La Fundación Santa María, siguiendo su meritoria labor, acaba de ofrecer los resultados del último estudio sobre la situación de la juventud española. El informe Jóvenes españoles 2005 supone un paso más en el proceso dibujado por las sucesivas encuestas desde hace más de veinte años y ofrece un panorama sencillamente desolador sobre las opiniones, actitudes y posturas de la juventud española en relación con el cristianismo y, de forma muy especial, en relación con la Iglesia.
En los últimos diez años los jóvenes que se consideran católicos han pasado del 77% a menos del 50%; el número de los que creen en Dios ha descendido diez puntos desde 1999, mientras el de los que se declaran ateos, agnósticos e indiferentes se eleva al 46%; casi el 70% afirma no asistir nunca o casi nunca a misa y sólo el 5% lo hace semanalmente.
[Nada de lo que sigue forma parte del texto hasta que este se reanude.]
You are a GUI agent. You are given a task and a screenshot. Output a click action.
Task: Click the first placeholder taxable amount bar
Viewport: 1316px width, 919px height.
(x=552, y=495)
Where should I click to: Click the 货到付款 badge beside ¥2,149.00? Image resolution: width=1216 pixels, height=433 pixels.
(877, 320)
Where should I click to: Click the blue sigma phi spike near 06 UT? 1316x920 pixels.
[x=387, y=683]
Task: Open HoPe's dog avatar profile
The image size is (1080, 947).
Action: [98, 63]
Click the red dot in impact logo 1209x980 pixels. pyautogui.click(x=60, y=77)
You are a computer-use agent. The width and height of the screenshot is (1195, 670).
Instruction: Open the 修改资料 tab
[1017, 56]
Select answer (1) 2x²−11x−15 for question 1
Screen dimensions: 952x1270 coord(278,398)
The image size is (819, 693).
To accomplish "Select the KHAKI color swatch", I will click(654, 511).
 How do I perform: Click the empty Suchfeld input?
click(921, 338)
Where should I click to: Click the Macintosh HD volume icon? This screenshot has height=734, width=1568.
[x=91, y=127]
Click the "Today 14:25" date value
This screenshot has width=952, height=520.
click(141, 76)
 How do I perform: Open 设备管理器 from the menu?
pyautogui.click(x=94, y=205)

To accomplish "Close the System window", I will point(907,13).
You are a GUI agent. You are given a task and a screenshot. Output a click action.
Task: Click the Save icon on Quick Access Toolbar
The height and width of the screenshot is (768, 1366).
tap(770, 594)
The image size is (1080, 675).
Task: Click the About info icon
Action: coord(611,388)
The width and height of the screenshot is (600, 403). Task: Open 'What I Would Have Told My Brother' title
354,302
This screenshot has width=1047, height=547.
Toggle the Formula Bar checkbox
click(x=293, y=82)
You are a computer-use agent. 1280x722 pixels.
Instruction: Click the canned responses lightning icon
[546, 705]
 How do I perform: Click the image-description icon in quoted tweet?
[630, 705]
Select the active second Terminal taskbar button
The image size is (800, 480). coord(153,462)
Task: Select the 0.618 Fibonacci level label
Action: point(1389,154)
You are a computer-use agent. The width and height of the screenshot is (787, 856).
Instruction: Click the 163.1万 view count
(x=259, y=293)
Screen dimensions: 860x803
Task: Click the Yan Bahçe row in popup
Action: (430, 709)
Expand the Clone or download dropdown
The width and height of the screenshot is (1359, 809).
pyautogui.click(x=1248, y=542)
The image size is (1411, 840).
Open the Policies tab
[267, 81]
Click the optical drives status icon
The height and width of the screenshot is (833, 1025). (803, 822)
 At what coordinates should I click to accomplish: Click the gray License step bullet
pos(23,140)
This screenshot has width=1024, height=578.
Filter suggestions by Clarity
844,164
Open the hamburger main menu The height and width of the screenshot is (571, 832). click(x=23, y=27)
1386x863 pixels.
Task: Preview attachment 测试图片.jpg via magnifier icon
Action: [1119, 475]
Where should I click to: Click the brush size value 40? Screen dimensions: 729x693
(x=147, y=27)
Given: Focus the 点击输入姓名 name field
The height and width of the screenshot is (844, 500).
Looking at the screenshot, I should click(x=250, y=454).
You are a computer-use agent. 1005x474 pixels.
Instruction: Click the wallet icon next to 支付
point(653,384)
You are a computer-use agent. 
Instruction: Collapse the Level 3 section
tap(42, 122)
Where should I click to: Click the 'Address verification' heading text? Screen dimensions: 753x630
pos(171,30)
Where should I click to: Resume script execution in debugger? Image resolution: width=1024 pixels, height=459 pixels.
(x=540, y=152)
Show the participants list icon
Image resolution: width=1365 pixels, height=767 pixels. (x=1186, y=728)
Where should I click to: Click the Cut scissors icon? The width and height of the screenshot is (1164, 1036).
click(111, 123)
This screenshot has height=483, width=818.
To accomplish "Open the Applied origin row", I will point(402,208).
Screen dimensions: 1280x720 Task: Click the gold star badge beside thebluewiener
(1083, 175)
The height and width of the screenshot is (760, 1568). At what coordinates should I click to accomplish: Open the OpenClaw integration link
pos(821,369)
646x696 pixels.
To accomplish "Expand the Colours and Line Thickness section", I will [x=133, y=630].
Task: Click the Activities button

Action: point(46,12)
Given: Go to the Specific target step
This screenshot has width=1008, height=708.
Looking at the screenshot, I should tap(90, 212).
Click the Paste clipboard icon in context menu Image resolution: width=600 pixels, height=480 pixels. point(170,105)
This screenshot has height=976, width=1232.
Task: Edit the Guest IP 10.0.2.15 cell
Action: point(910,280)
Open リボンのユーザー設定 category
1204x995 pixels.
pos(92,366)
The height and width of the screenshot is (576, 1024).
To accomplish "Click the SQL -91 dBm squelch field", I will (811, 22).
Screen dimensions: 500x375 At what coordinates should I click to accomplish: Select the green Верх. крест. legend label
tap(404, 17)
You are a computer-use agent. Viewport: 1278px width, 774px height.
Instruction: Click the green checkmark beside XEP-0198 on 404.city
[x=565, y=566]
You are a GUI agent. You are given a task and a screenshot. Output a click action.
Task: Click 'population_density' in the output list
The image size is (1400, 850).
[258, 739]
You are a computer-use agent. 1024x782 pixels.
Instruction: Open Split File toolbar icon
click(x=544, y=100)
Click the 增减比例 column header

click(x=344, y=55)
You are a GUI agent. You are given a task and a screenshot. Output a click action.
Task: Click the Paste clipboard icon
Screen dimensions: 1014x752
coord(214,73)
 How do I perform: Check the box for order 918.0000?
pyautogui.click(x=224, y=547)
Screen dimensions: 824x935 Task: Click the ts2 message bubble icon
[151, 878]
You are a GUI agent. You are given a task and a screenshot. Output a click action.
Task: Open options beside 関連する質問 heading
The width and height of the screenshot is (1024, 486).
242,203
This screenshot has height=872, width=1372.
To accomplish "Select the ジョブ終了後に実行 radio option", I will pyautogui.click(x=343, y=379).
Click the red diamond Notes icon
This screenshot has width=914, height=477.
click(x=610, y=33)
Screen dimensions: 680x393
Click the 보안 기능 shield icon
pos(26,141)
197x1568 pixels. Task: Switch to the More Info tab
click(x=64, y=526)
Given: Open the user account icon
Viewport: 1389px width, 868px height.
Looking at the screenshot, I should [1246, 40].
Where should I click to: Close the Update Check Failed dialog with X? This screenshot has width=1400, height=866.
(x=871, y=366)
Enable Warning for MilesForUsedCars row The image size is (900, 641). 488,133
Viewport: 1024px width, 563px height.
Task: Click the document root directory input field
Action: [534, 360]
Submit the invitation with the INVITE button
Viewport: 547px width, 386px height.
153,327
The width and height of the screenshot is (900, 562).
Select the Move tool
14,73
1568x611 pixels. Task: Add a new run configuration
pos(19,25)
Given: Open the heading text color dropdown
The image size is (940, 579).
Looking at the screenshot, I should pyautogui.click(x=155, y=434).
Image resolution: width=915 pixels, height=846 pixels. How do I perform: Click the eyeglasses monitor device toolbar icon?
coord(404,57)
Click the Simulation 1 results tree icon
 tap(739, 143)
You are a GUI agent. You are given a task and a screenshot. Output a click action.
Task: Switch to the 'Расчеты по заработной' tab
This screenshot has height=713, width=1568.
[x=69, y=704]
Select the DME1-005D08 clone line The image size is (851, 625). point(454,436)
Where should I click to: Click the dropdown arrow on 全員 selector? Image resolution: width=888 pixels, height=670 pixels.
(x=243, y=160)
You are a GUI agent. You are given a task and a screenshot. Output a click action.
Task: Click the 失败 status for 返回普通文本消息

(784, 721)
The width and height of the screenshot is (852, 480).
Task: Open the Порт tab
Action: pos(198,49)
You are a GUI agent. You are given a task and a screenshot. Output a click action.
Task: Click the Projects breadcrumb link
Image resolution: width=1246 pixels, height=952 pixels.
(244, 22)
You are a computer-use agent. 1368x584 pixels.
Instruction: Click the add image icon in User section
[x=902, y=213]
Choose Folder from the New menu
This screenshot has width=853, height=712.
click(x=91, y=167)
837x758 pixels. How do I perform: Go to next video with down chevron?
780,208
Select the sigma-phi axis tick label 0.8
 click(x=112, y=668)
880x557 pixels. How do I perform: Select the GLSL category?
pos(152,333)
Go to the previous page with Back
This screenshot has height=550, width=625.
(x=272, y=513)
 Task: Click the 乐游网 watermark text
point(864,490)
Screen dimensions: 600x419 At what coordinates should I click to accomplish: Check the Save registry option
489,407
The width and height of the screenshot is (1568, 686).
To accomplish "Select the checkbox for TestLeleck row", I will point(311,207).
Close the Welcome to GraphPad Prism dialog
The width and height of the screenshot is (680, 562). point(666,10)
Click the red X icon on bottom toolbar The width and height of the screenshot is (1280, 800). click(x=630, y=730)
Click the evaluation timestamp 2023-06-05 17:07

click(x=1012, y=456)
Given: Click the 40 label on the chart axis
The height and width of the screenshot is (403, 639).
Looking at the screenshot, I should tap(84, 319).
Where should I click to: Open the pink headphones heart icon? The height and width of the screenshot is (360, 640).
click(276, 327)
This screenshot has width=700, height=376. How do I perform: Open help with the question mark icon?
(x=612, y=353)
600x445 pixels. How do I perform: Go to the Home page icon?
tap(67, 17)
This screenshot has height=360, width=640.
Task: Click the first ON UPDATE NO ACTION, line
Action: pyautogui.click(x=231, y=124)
Finalmente, la Iglesia ocupa el último lugar en el aprecio de los jóvenes, por detrás incluso de las empresas multinacionales.
Por las mismas fechas, la Conferencia Episcopal Española ha publicado su Instrucción Pastoral Teología y secularización. Los obispos no parecen tener una visión mucho más positiva de la situación, ya que su documento reconoce la “secularización interna de la Iglesia”, lamenta la existencia de una sociedad “tentada de apostatar silenciosamente de Dios” y constata que “en muchas familias se ha quebrado la transmisión de la fe”.
Pero cuando en esas circunstancias habría cabido esperar de los Pastores de la Iglesia una llamada a la reflexión sobre tales datos, a un profundo examen de conciencia y a la conversión de todos los que formamos parte de la Iglesia, la Declaración procede a una durísima invectiva contra “algunas propuestas teológicas deficientes”, a las que las notas a pie de página se encargan de poner nombres; contra determinadas formas de concebir y vivir la vida consagrada; y contra grupos eclesiales que estarían viviendo un “disenso silencioso” en relación con la Iglesia.
La lectura del documento ha producido verdadero dolor en muchos cristianos por la simplificación y, tal vez, tergiversación de las doctrinas y las posturas a las que se refiere, por el tono acre y desabrido del conjunto del texto y por la injusticia que supone atribuir a los teólogos, miembros de la vida consagrada y grupos incriminados intenciones y consecuencias tan graves como “transformar la misma constitución de la Iglesia para acomodarla a las opiniones del mundo”, dañar la unidad e integridad de la fe y la comunión de la Iglesia, “proyectar dudas y ambigüedades respecto a la vida cristiana”, haber influido en la crisis vocacional de los últimos años y hasta abrigar el deseo de provocar un “desierto vocacional”, y ser responsables de la quiebra de la transmisión de la fe.
Extraña además que los obispos hayan podido producir un texto de esa naturaleza sin sentir la necesidad de revisar sus formas de ejercicio del ministerio episcopal y sin practicar la más mínima autocrítica en relación con ellas.
Somos muchos los cristianos que, interpelados por la gravedad de la crisis del cristianismo en España y por la pérdida de credibilidad de la Iglesia, a la que todos contribuimos y que todos padecemos, deseamos ardientemente para todos sus miembros la recuperación de la alegría y la radicalidad del Evangelio.
Para ello creemos indispensable una reflexión valiente y lúcida sobre la situación y un diálogo sincero y respetuoso de todos: obispos y presbíteros, miembros de la vida consagrada, teólogos y fieles laicos y laicas que estamos y nos sentimos implicados en ella. Todo, naturalmente, en el único clima digno de una comunidad cristiana, el que crea la caridad fraterna, norma suprema de la vida y la acción de todos los discípulos de Jesucristo.